§ **Brief**
Each line below must be printed exactly as it stands.
>>>
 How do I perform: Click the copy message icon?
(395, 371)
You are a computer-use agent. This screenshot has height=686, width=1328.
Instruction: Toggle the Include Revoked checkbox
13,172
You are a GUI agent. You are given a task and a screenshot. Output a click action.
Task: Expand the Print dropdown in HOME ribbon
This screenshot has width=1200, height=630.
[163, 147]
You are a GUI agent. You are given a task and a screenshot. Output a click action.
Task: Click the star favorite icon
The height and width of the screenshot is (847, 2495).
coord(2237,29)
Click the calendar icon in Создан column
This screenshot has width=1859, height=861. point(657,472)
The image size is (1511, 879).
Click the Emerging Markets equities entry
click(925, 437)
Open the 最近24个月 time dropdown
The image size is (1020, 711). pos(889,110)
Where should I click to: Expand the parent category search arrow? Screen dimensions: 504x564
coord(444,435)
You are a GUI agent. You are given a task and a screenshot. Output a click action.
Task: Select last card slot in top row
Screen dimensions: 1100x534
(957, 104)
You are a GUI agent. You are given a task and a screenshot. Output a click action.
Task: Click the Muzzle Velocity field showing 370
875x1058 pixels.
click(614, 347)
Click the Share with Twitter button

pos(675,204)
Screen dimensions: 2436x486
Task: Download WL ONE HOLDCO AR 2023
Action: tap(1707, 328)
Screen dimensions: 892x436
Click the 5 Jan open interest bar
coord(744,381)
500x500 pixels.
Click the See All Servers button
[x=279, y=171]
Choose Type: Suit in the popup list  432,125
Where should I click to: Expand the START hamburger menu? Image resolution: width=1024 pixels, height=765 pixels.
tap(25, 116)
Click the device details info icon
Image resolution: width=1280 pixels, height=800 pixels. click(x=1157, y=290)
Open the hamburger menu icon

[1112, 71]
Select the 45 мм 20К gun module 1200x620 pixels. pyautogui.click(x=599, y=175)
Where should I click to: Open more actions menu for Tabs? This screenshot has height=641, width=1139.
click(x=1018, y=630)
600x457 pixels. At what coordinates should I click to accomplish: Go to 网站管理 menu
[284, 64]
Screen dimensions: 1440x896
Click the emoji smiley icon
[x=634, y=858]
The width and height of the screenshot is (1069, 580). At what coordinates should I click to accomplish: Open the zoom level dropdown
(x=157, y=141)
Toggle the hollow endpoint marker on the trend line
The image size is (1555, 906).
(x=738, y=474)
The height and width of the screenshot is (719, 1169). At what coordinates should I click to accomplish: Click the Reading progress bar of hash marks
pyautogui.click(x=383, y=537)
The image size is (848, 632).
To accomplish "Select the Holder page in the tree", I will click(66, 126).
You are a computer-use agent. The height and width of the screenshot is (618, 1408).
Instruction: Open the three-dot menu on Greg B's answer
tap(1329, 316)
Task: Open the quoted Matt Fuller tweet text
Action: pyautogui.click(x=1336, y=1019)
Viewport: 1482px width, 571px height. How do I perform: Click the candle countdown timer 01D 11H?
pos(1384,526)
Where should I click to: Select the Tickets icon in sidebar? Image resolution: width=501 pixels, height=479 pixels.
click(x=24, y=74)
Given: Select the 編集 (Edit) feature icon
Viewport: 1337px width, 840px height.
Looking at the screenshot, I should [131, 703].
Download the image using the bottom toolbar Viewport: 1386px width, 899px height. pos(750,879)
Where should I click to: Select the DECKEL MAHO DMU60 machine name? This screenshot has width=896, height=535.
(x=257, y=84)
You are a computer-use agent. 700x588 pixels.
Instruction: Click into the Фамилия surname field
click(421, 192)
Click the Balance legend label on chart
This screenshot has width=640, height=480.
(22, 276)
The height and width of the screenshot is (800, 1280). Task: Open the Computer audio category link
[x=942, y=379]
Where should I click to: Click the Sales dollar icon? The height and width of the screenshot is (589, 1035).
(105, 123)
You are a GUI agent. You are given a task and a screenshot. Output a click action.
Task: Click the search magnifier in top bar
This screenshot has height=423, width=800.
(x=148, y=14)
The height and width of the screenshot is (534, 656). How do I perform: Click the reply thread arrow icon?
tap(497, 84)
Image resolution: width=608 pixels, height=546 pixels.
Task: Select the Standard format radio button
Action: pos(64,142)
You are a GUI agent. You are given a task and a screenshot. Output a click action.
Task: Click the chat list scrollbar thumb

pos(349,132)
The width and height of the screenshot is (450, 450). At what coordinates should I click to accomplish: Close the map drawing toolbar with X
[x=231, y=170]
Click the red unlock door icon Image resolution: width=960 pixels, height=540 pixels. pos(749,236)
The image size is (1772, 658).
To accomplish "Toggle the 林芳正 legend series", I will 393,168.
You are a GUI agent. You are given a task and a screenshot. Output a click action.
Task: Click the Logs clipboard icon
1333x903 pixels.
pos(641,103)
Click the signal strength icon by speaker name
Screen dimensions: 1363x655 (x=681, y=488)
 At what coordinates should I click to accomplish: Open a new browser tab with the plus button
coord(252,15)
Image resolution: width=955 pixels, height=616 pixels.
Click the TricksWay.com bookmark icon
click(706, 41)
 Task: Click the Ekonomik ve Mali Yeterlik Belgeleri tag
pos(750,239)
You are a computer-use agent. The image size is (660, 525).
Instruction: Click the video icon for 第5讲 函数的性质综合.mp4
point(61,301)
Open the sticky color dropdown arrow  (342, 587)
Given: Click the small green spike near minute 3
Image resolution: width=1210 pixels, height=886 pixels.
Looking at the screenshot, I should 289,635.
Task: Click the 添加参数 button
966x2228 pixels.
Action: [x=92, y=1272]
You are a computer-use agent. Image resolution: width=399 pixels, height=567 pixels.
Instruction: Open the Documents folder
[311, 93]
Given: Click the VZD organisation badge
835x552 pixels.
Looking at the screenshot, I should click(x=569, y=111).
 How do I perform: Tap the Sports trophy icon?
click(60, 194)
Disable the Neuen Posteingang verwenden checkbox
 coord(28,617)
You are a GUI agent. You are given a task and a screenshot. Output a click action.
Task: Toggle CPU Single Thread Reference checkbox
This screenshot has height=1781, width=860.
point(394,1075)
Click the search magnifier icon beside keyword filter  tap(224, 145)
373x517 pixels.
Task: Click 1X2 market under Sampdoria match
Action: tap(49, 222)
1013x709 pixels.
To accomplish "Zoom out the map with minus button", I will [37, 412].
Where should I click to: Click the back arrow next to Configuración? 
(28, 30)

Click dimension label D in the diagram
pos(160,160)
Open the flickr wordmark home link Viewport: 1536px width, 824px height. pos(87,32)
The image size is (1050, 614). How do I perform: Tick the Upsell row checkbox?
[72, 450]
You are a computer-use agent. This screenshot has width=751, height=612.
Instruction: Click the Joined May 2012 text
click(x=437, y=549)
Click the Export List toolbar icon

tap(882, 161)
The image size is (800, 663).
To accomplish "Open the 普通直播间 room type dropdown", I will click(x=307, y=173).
<<<
§ **Final answer**
 How do I perform: Click the copy message icon?
(395, 371)
You are a computer-use agent. This screenshot has height=686, width=1328.
Instruction: Toggle the Include Revoked checkbox
13,172
You are a GUI agent. You are given a task and a screenshot. Output a click action.
Task: Expand the Print dropdown in HOME ribbon
This screenshot has width=1200, height=630.
[163, 147]
You are a GUI agent. You are given a task and a screenshot. Output a click action.
Task: Click the star favorite icon
The height and width of the screenshot is (847, 2495).
coord(2237,29)
Click the calendar icon in Создан column
This screenshot has width=1859, height=861. point(657,472)
The image size is (1511, 879).
Click the Emerging Markets equities entry
click(925, 437)
Open the 最近24个月 time dropdown
The image size is (1020, 711). pos(889,110)
Where should I click to: Expand the parent category search arrow? Screen dimensions: 504x564
coord(444,435)
You are a GUI agent. You are given a task and a screenshot. Output a click action.
Task: Select last card slot in top row
Screen dimensions: 1100x534
(957, 104)
You are a GUI agent. You are given a task and a screenshot. Output a click action.
Task: Click the Muzzle Velocity field showing 370
875x1058 pixels.
click(614, 347)
Click the Share with Twitter button

pos(675,204)
Screen dimensions: 2436x486
Task: Download WL ONE HOLDCO AR 2023
Action: tap(1707, 328)
Screen dimensions: 892x436
Click the 5 Jan open interest bar
coord(744,381)
500x500 pixels.
Click the See All Servers button
[x=279, y=171]
Choose Type: Suit in the popup list  432,125
Where should I click to: Expand the START hamburger menu? Image resolution: width=1024 pixels, height=765 pixels.
tap(25, 116)
Click the device details info icon
Image resolution: width=1280 pixels, height=800 pixels. click(x=1157, y=290)
Open the hamburger menu icon

[1112, 71]
Select the 45 мм 20К gun module 1200x620 pixels. pyautogui.click(x=599, y=175)
Where should I click to: Open more actions menu for Tabs? This screenshot has height=641, width=1139.
click(x=1018, y=630)
600x457 pixels. At what coordinates should I click to accomplish: Go to 网站管理 menu
[284, 64]
Screen dimensions: 1440x896
Click the emoji smiley icon
[x=634, y=858]
The width and height of the screenshot is (1069, 580). At what coordinates should I click to accomplish: Open the zoom level dropdown
(x=157, y=141)
Toggle the hollow endpoint marker on the trend line
The image size is (1555, 906).
(x=738, y=474)
The height and width of the screenshot is (719, 1169). At what coordinates should I click to accomplish: Click the Reading progress bar of hash marks
pyautogui.click(x=383, y=537)
The image size is (848, 632).
To accomplish "Select the Holder page in the tree", I will click(66, 126).
You are a computer-use agent. The height and width of the screenshot is (618, 1408).
Instruction: Open the three-dot menu on Greg B's answer
tap(1329, 316)
Task: Open the quoted Matt Fuller tweet text
Action: pyautogui.click(x=1336, y=1019)
Viewport: 1482px width, 571px height. How do I perform: Click the candle countdown timer 01D 11H?
pos(1384,526)
Where should I click to: Select the Tickets icon in sidebar? Image resolution: width=501 pixels, height=479 pixels.
click(x=24, y=74)
Given: Select the 編集 (Edit) feature icon
Viewport: 1337px width, 840px height.
Looking at the screenshot, I should [131, 703].
Download the image using the bottom toolbar Viewport: 1386px width, 899px height. pos(750,879)
Where should I click to: Select the DECKEL MAHO DMU60 machine name? This screenshot has width=896, height=535.
(x=257, y=84)
You are a computer-use agent. 700x588 pixels.
Instruction: Click into the Фамилия surname field
click(421, 192)
Click the Balance legend label on chart
This screenshot has width=640, height=480.
(22, 276)
The height and width of the screenshot is (800, 1280). Task: Open the Computer audio category link
[x=942, y=379]
Where should I click to: Click the Sales dollar icon? The height and width of the screenshot is (589, 1035).
(105, 123)
You are a GUI agent. You are given a task and a screenshot. Output a click action.
Task: Click the search magnifier in top bar
This screenshot has height=423, width=800.
(x=148, y=14)
The height and width of the screenshot is (534, 656). How do I perform: Click the reply thread arrow icon?
tap(497, 84)
Image resolution: width=608 pixels, height=546 pixels.
Task: Select the Standard format radio button
Action: pos(64,142)
You are a GUI agent. You are given a task and a screenshot. Output a click action.
Task: Click the chat list scrollbar thumb

pos(349,132)
The width and height of the screenshot is (450, 450). At what coordinates should I click to accomplish: Close the map drawing toolbar with X
[x=231, y=170]
Click the red unlock door icon Image resolution: width=960 pixels, height=540 pixels. pos(749,236)
The image size is (1772, 658).
To accomplish "Toggle the 林芳正 legend series", I will 393,168.
You are a GUI agent. You are given a task and a screenshot. Output a click action.
Task: Click the Logs clipboard icon
1333x903 pixels.
pos(641,103)
Click the signal strength icon by speaker name
Screen dimensions: 1363x655 (x=681, y=488)
 At what coordinates should I click to accomplish: Open a new browser tab with the plus button
coord(252,15)
Image resolution: width=955 pixels, height=616 pixels.
Click the TricksWay.com bookmark icon
click(706, 41)
 Task: Click the Ekonomik ve Mali Yeterlik Belgeleri tag
pos(750,239)
You are a computer-use agent. The image size is (660, 525).
Instruction: Click the video icon for 第5讲 函数的性质综合.mp4
point(61,301)
Open the sticky color dropdown arrow  (342, 587)
Given: Click the small green spike near minute 3
Image resolution: width=1210 pixels, height=886 pixels.
Looking at the screenshot, I should 289,635.
Task: Click the 添加参数 button
966x2228 pixels.
Action: [x=92, y=1272]
You are a computer-use agent. Image resolution: width=399 pixels, height=567 pixels.
Instruction: Open the Documents folder
[311, 93]
Given: Click the VZD organisation badge
835x552 pixels.
Looking at the screenshot, I should click(x=569, y=111).
 How do I perform: Tap the Sports trophy icon?
click(60, 194)
Disable the Neuen Posteingang verwenden checkbox
 coord(28,617)
You are a GUI agent. You are given a task and a screenshot. Output a click action.
Task: Toggle CPU Single Thread Reference checkbox
This screenshot has height=1781, width=860.
point(394,1075)
Click the search magnifier icon beside keyword filter  tap(224, 145)
373x517 pixels.
Task: Click 1X2 market under Sampdoria match
Action: tap(49, 222)
1013x709 pixels.
To accomplish "Zoom out the map with minus button", I will [37, 412].
Where should I click to: Click the back arrow next to Configuración? 
(28, 30)

Click dimension label D in the diagram
pos(160,160)
Open the flickr wordmark home link Viewport: 1536px width, 824px height. pos(87,32)
The image size is (1050, 614). How do I perform: Tick the Upsell row checkbox?
[72, 450]
You are a computer-use agent. This screenshot has width=751, height=612.
Instruction: Click the Joined May 2012 text
click(x=437, y=549)
Click the Export List toolbar icon

tap(882, 161)
The image size is (800, 663).
To accomplish "Open the 普通直播间 room type dropdown", I will click(x=307, y=173).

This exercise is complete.